I'm not sure I fully follow y3kcjd5's proposal, but if Writer can be tweaked to make the sequence I outline above easily possible, it would meet most of my regex needs.
Comment 4 Paul Weiss 2013-04-03 14:44:07 UTC
(In reply to comment #3)
I agree!
Comment 5 David 2014-01-01 10:44:20 UTC
I'd like to add my voice to the request for this development to move to solution.

I also support comment #3 and appreciate DouglasCarnall's pithy "tl;dr" that captures the situation nicely. (I can't see what is relevant "inked discussion at 46165", however - is that bug number a typo?)

Another "real world" scenario is the possibility of finding and removing duplicate paragraphs. This is a common workflow: sort paragraphs > search on continguous identical paragraphs > remove duplicates.
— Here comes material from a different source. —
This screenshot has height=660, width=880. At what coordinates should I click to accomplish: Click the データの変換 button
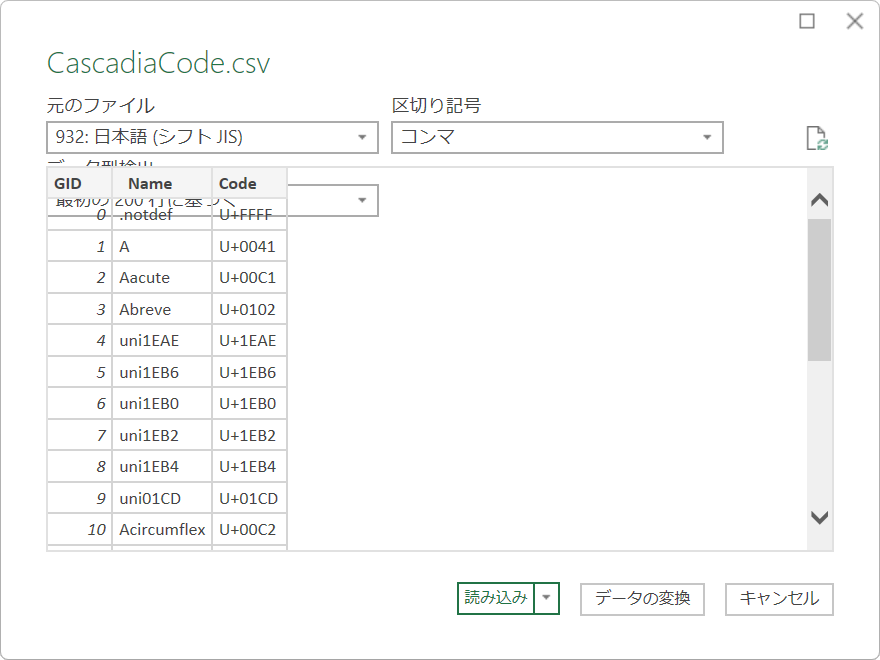pyautogui.click(x=642, y=599)
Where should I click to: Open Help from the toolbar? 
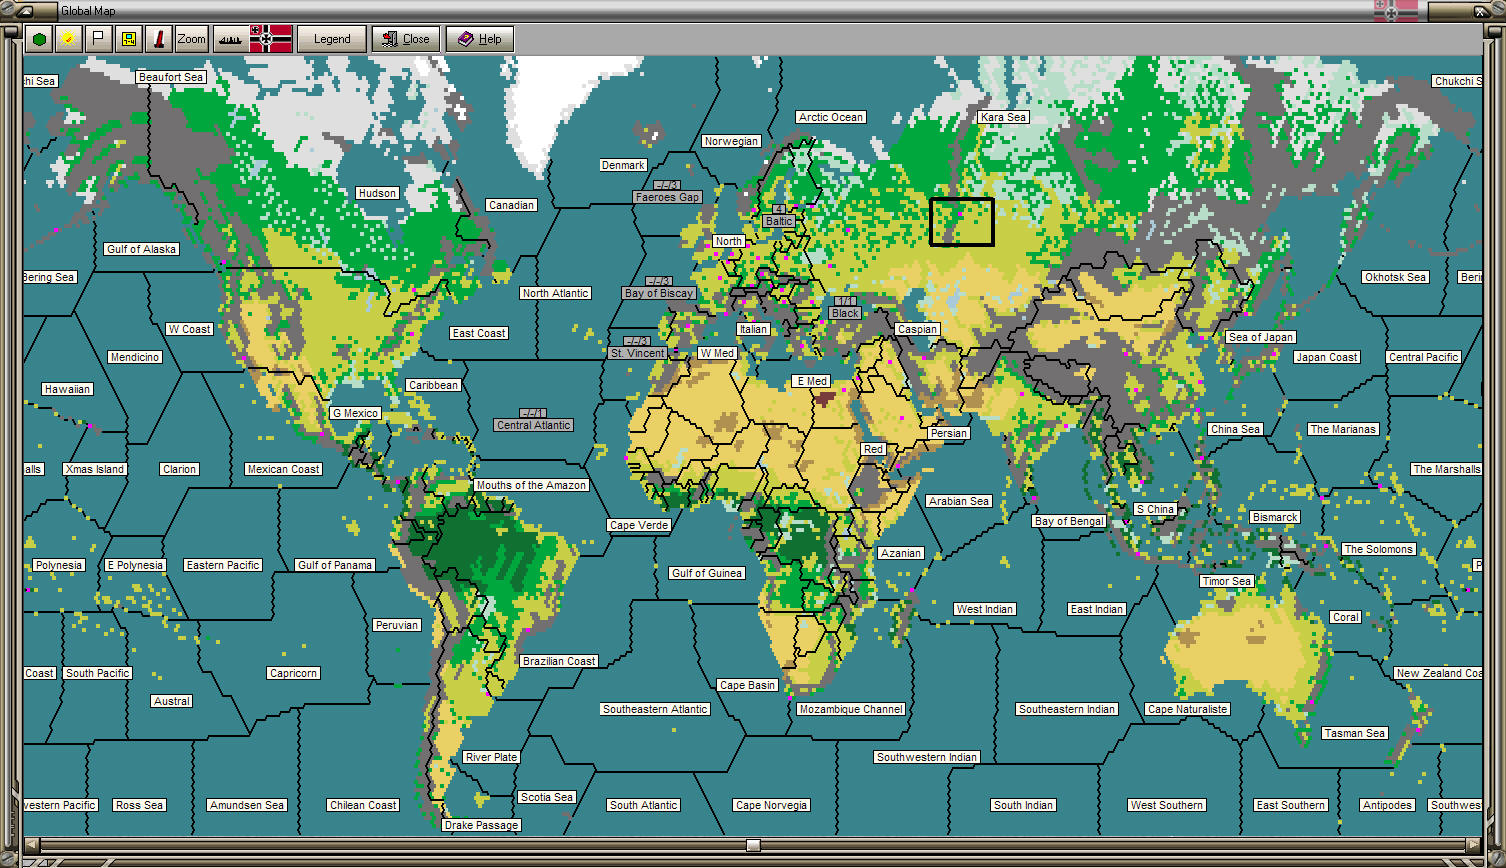(479, 39)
At the moment, so far as I know, this is not possible in Writer, either with the "native" CTRL-H + regex search/replace (which cannot match across $ paragraph boundaries), or with the AltSearch extension (which cannot use back-references in searches with * -- although it can make matches across paragraph breaks).

There is some discussion of this at AskLibreOffice:

http://ask.libreoffice.org/en/question/27682/regular-expression-references-not-working/

It would be wonderful to see this "fixed"!
Comment 6 crxssi 2014-01-25 17:21:30 UTC
I also was seeking out a solution to this "bug" as I am increasingly annoyed that I cannot search for $$ and replace with $.  Or perhaps $^$ and replace with $.  Or \n\n and replace with \n.  It is silly that I have to copy text from LO Writer into Gedit so I can do something so basic and then copy it back.  Go ahead and try it-  it seems it is impossible to remove double newlines in LO/OO!

The other thing that makes absolutely no sense to me is even described in the LO/OO help file:

""""
\n in the Search for text box stands for a line break that was inserted with the Shift+Enter key combination.
\n in the Replace with text box stands for a paragraph break that can be entered with the Enter or Return key.
""""

Really?  LO/OO treats \n as two totally different things depending on if it is in the search box or the replace box?  That is about as user-friendly as a cracked glass of nitroglycerin!  Wouldn't it have made more sense to keep \n as a paragraph break and invent something new or reuse something not used for a line break... maybe use \r or something?

I think the current behavior with at least the above example is horribly broken at worst and very poorly designed at best.  Seems to me to be a toss-up between a "bug" and an "enhancement".
Comment 7 Joel Madero 2015-05-02 15:41:22 UTC Comment hidden (obsolete)
Comment 8 MarjaE 2015-11-26 22:36:40 UTC
It's still an issue in 5.0.
Comment 9 y3kcjd5 2017-04-15 16:32:48 UTC
As far as I can tell, this remains unaddressed.
Comment 10 Marcel Partap 2017-10-02 06:37:22 UTC
I just hit the use case of pasting an email, searching for a solution I found several suggestions with none of them working, so after wasting nearly half an hour trying to `sudo make sandwich s/$/\n/g` I was left to replace paragraph with line breaks manually. \n representing a line break in search and a paragraph break when replacing is obviously & utterly silly.
Comment 11 Marcel Partap 2017-10-02 06:39:35 UTC
Oh and the workaround mentioned in several posts to just copy a line break and paste it into the replace field did not work on this linux rig.